Wenn es um sauberes Licht geht, spielen die Kerzenmaterialien eine große Rolle. Wer auf der Suche nach einer rußarmen, umweltfreundlichen Option ist, sollte auf Kerzen aus natürlichen Rohstoffen achten. Besonders empfehlenswert sind hier Kerzen aus Soja- oder Rapsöl. Diese brennen nicht nur sauberer, sondern setzen auch deutlich weniger Ruß frei als herkömmliche Paraffinkerzen.
Sojawachskerzen überzeugen durch eine gleichmäßige, langsamere Verbrennung. Das bedeutet: Sie halten länger und verbrauchen sich langsamer.
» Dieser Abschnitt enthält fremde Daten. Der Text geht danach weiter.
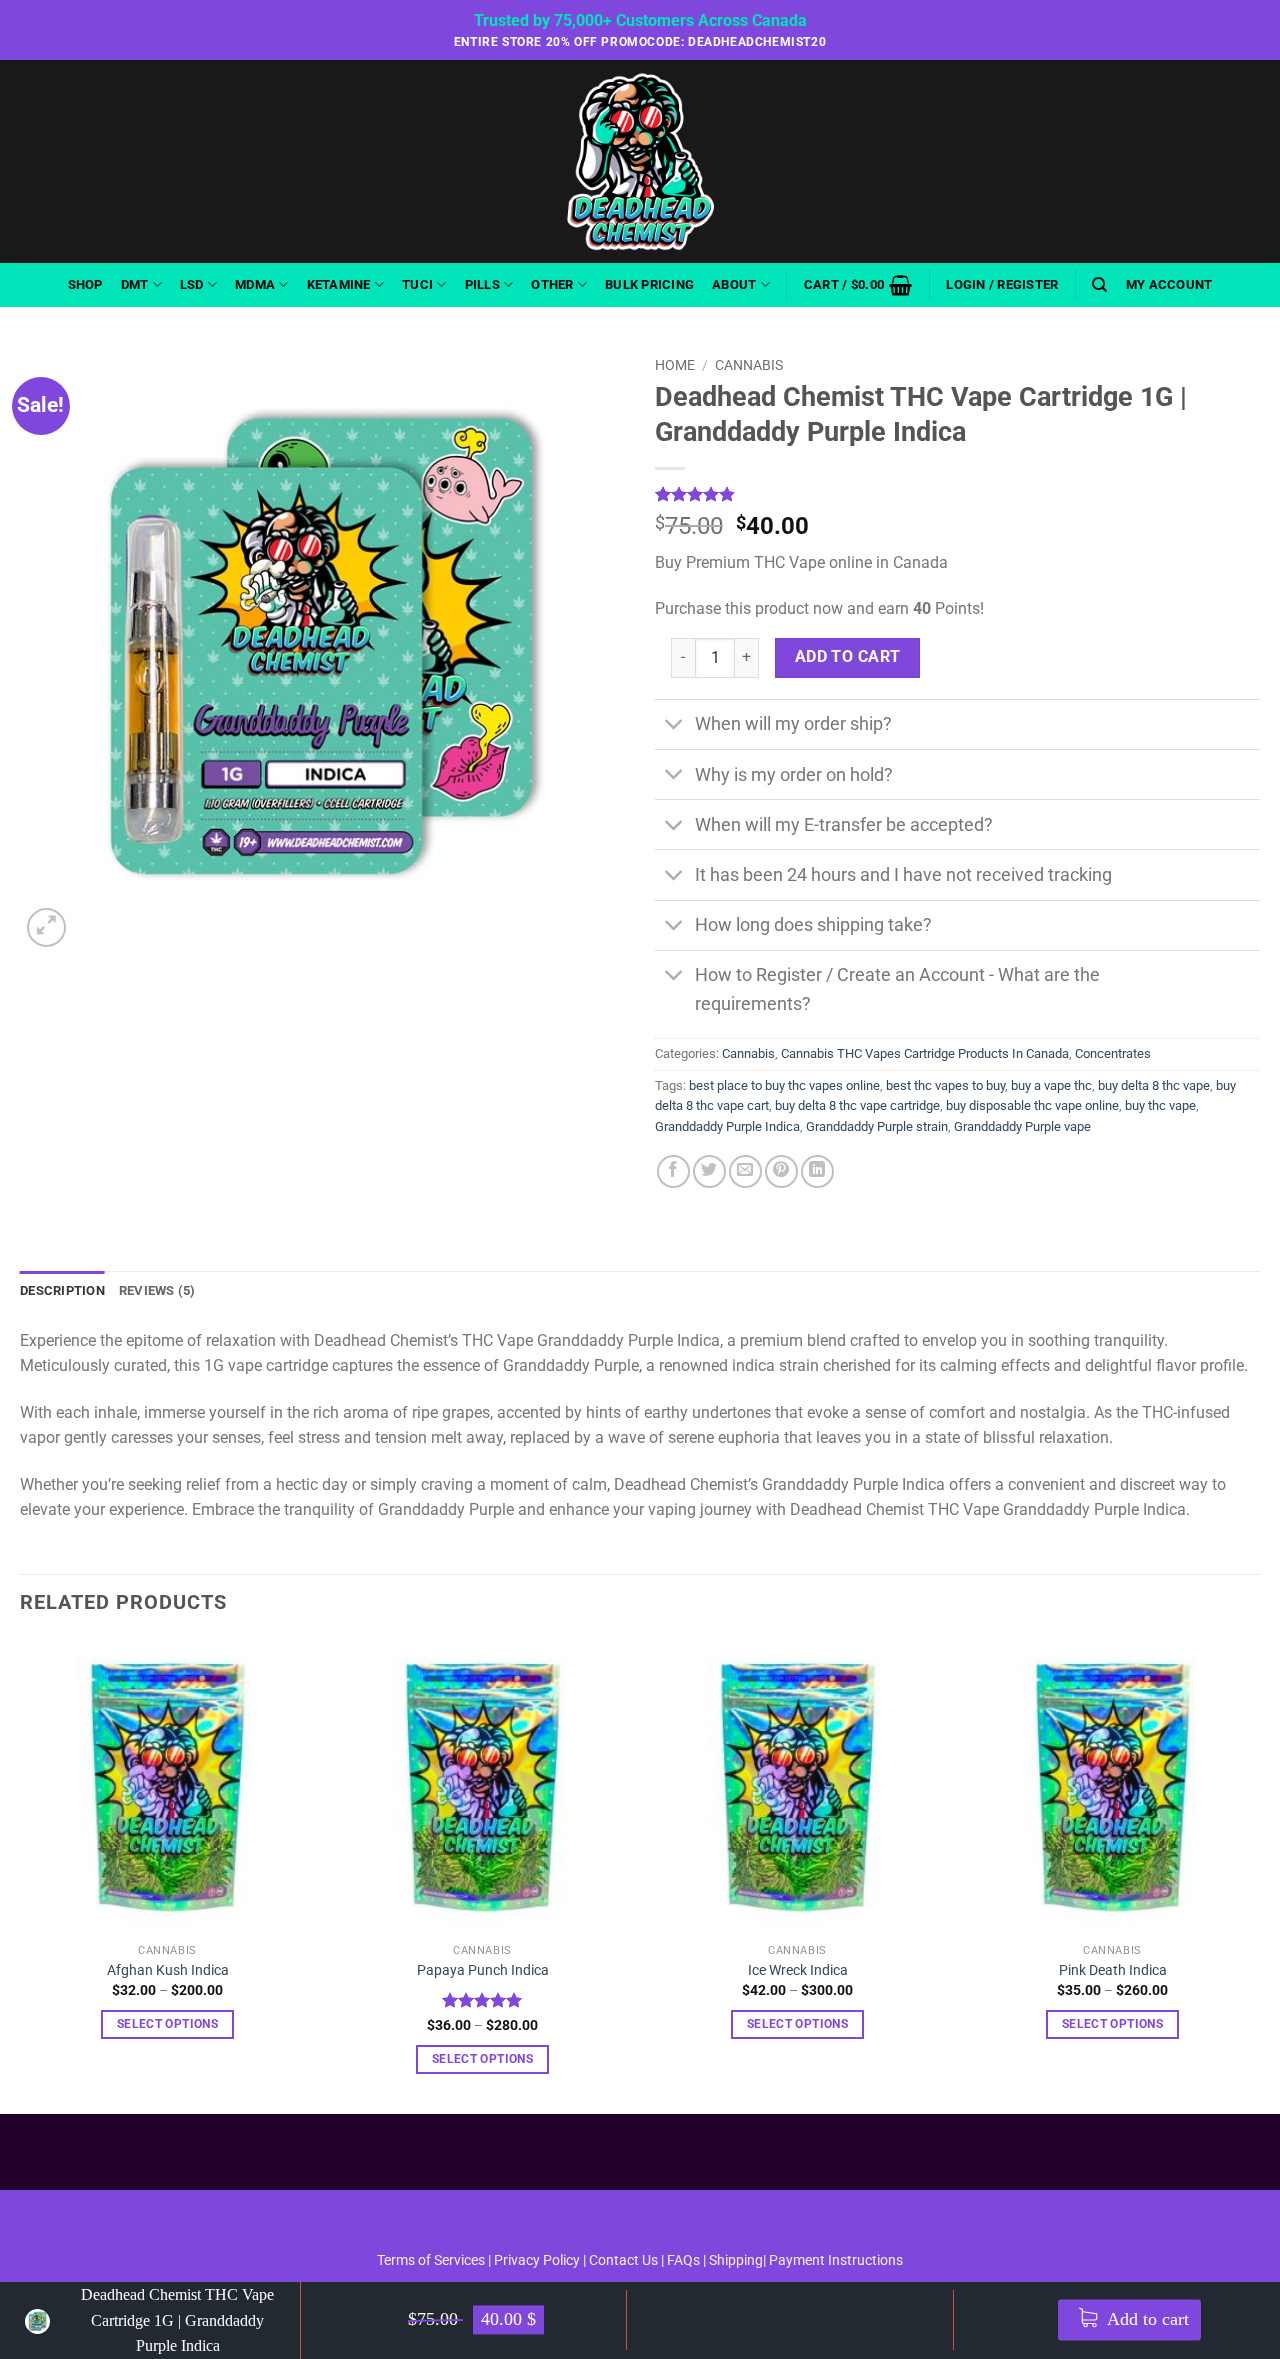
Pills (482, 284)
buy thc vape (1160, 1105)
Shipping (736, 2260)
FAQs (683, 2260)
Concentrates (1113, 1053)
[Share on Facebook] (673, 1171)
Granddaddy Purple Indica (727, 1126)
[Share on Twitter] (709, 1171)
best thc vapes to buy (945, 1085)
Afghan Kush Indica (168, 1970)
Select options (167, 2024)
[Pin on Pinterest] (781, 1171)
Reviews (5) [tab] (157, 1290)
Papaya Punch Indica (483, 1970)
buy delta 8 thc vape (1154, 1085)
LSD (192, 284)
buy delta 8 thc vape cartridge (857, 1105)
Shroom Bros (640, 2218)
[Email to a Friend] (745, 1171)
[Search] (1099, 285)
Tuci (417, 284)
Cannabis (749, 365)
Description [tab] (62, 1290)
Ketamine (339, 284)
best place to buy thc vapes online (784, 1085)
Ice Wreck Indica (798, 1970)
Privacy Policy (537, 2260)
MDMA (255, 284)
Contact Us (625, 2260)
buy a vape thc (1051, 1085)
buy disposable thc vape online (1032, 1105)
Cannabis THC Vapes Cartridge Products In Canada (925, 1053)
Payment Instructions (836, 2260)
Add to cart (1146, 2320)
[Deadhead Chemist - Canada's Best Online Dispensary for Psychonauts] (640, 161)
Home (675, 365)
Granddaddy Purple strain (877, 1126)
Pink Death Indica (1113, 1970)
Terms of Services (431, 2260)
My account (1169, 284)
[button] (858, 285)
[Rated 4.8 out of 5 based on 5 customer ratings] (957, 494)
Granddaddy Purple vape (1022, 1126)
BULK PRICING (649, 284)
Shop (85, 284)
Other (552, 284)
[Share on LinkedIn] (817, 1171)
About (734, 284)
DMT (135, 284)
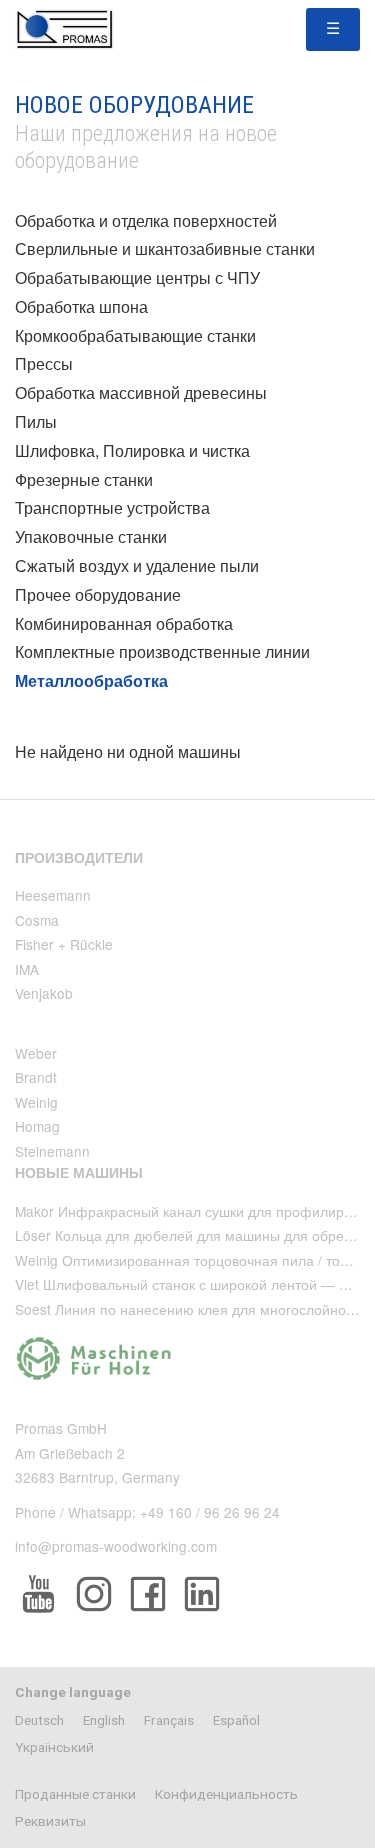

Ein weiterer Vorteil: Die Herstellung erfolgt meist aus nachwachsenden Rohstoffen, was die Umweltbelastung reduziert. Allerdings hat Sojawachs einen niedrigeren Schmelzpunkt als Paraffin – bei heißem Wetter kann es daher etwas weicher werden. Doch das beeinträchtigt kaum die Brennleistung.
Im Vergleich dazu entstehen bei Paraffinkerzen, die aus Erdöl gewonnen werden, beim Abbrennen mehr Rußpartikel und potenziell gesundheitsschädliche Substanzen. Auch Stearinkerzen – oft aus tierischem Fett – können sauber brennen, aber nicht alle sind rein pflanzlich. Wer also auf Nachhaltigkeit und geringe Emissionen setzt, ist mit Soja- oder Rapskerzen am besten beraten.
Ein weiterer Tipp: Unabhängig vom Wachs sollte immer darauf geachtet werden, den Docht auf etwa 5–7 mm gekürzt zu halten. Ein zu langer Docht führt schneller zu Rußbildung – egal, aus welchem Material die Kerze ist. Mit der richtigen Wahl und etwas Pflege lässt sich also gemütliches Kerzenlicht ohne schlechtes Gewissen genießen.